• _Trecho_
Leonardo Luz: ‘O ajuste impossível: entre a planilha e o plenário’

Leonardo Luz: ‘O ajuste impossível: entre a planilha e o plenário’

A derrota da MP do IOF escancarou a dificuldade de equilibrar contas públicas e alianças em um Congresso cada vez mais resistente a medidas impopulares

O recente embate entre Executivo e Legislativo pelo aumento do IOF (Imposto sobre Operações Financeiras) desencadeou uma das derrotas mais expressivas do governo no Congresso em 2025. A MP 1.303/2025, que continha alternativas para compensar o recuo do IOF, foi oficialmente retirada de pauta pela Câmara dos Deputados em 8 de outubro, perdendo validade. A derrota mostrou, mais uma vez, a fragilidade da base de apoio do governo no Congresso e desencadeou uma série de demissões promovidas pelo executivo em cargos ocupados por indicados de parlamentares do centrão, em uma punição inédita promovida pelo governo a congressistas infiéis.

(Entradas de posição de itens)
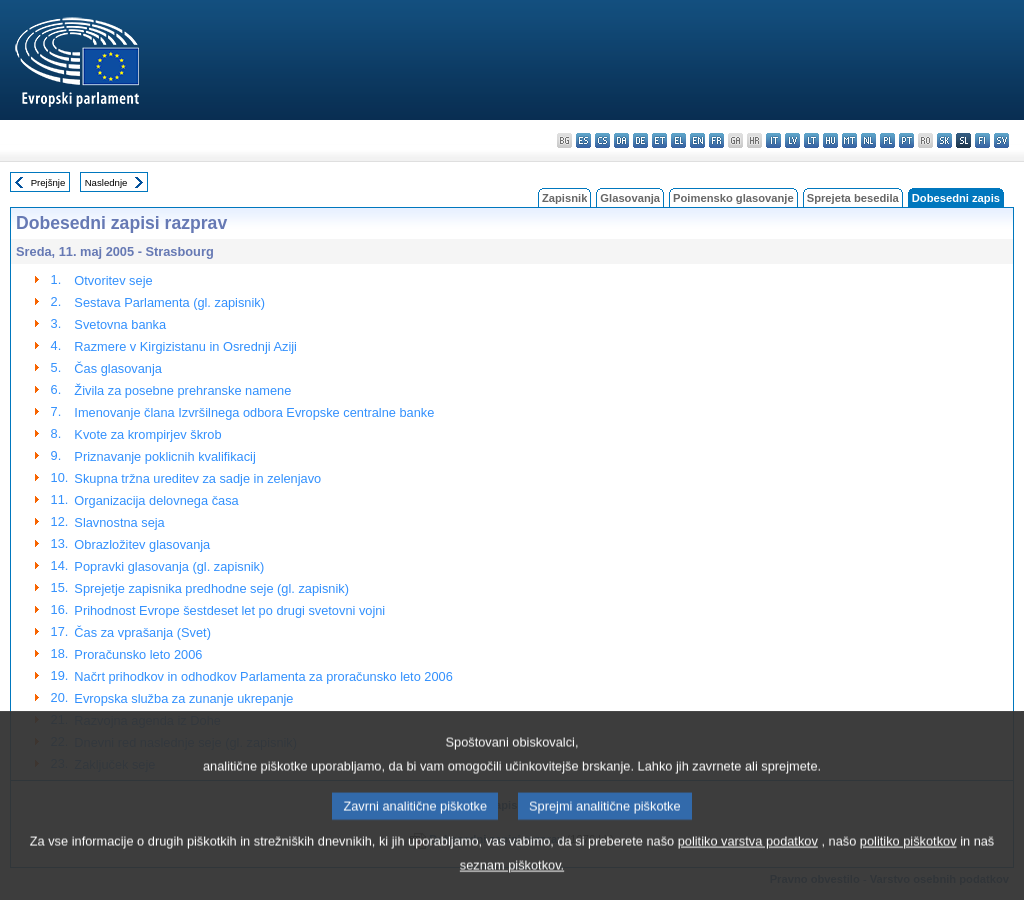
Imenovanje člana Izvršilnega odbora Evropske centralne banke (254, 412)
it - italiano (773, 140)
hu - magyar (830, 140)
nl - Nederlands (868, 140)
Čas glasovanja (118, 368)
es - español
==
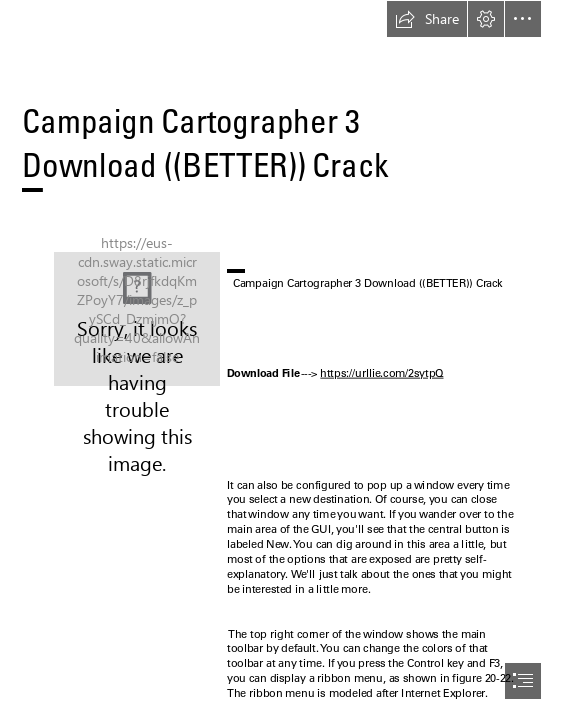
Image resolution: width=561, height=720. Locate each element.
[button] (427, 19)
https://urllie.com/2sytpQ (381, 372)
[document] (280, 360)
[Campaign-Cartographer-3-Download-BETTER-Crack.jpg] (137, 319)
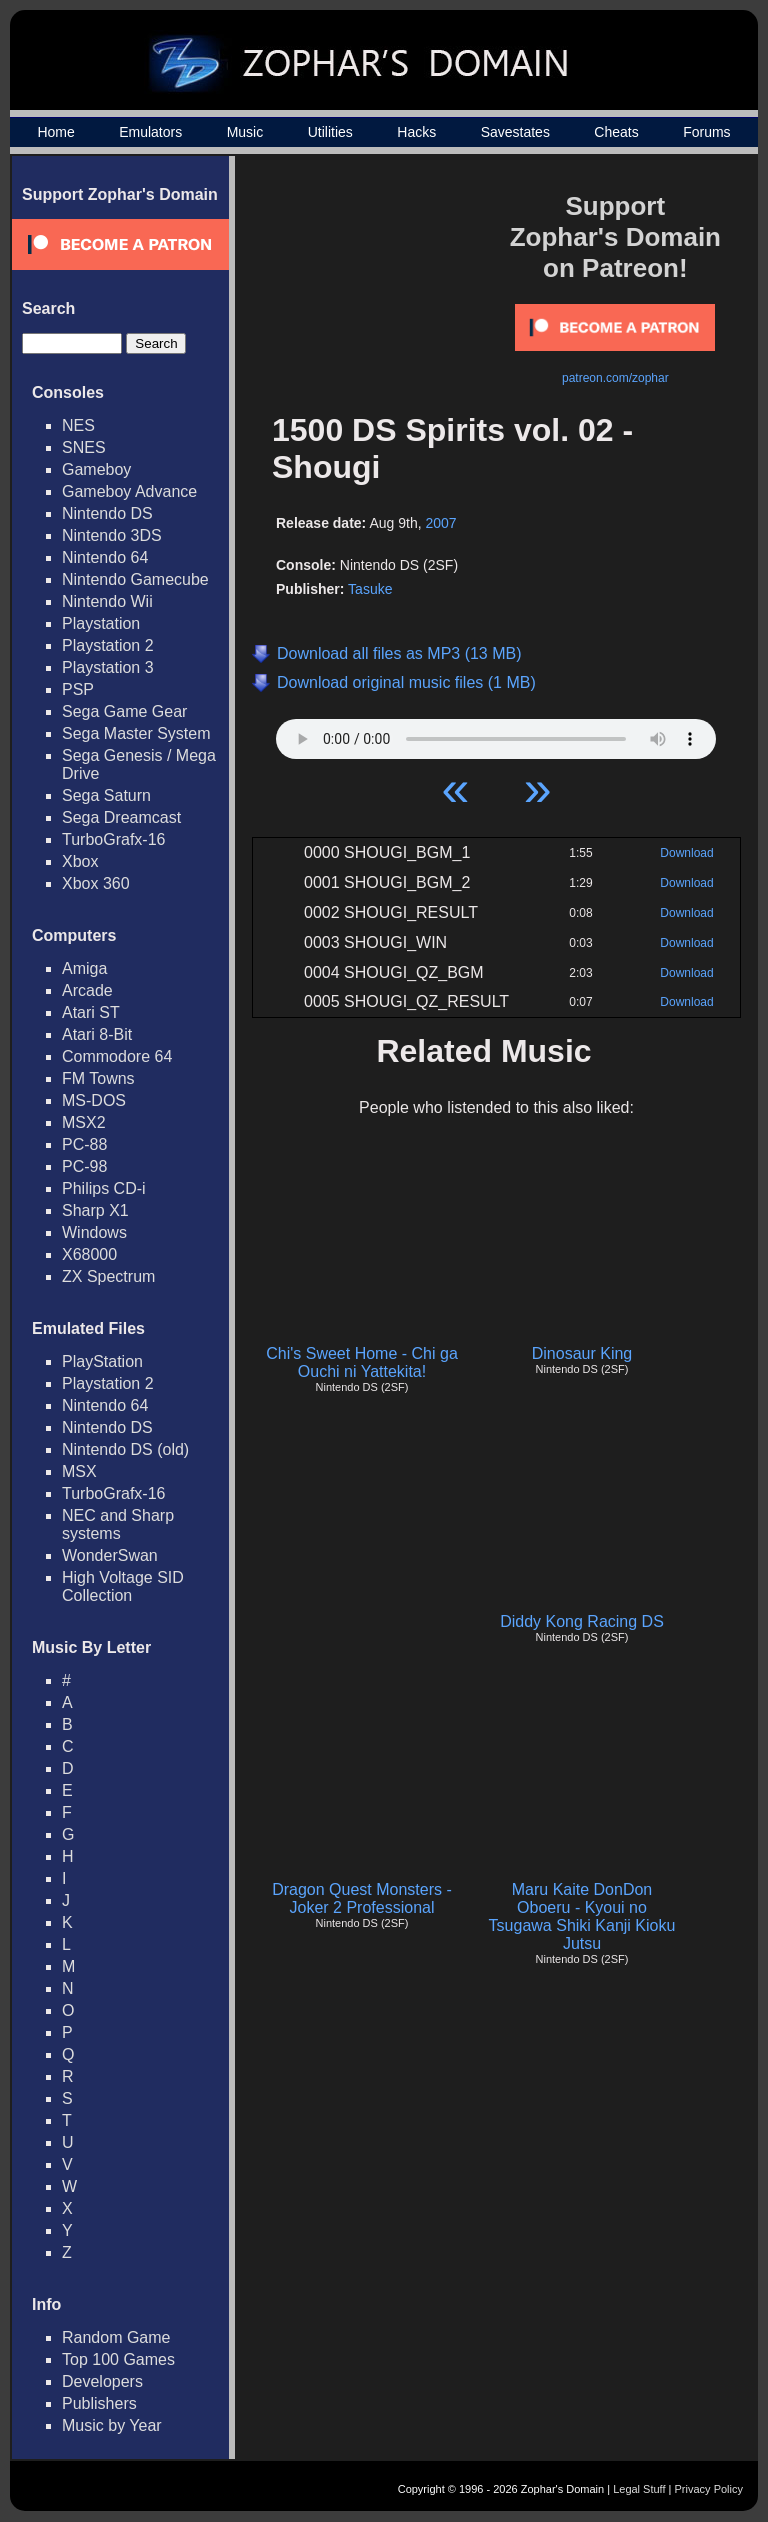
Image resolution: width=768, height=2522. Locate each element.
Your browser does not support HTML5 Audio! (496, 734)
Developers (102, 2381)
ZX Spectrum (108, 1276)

• _Tarefas a resolver_
1. Liste todas as instituições públicas escritas com inicial maiúscula no texto sobre a MP do IOF.
2. Por favor, retome o texto sobre a MP do IOF logo após a última frase apresentada.
Os registros foram tirados de outra fonte.

• _Respostas em ordem_
1. Executivo, Legislativo, Congresso, Câmara dos Deputados

2.
            Para além das consequências políticas da derrota governista, a decisão parlamentar acendeu mais um sinal de alerta sobre as contas públicas. A medida provisória fora editada como resposta ao decreto presidencial que elevava alíquotas do IOF, com o objetivo de aumentar receitas e equilibrar as contas federais. Entre os mecanismos propostos estavam a tributação de aplicações financeiras atualmente isentas, como LCI, LCA, CRI, CRA e debêntures incentivadas; o estabelecimento de alíquotas uniformes do IR para títulos, incluindo criptoativos e outros ativos hoje com isenção parcial; e o aumento da alíquota da CSLL (Contribuição Social sobre o Lucro Líquido) para instituições financeiras que atualmente pagam taxas menores. Do lado das despesas, integravam o pacote cortes e revisão de benefícios fiscais. Segundo estimativas do Ministério da Fazenda, a MP poderia render cerca de R$ 10,5 bilhões em 2025 e entre R$ 20,6 bilhões e R$ 21,8 bilhões em 2026, caso fosse aprovada em versão próxima à original.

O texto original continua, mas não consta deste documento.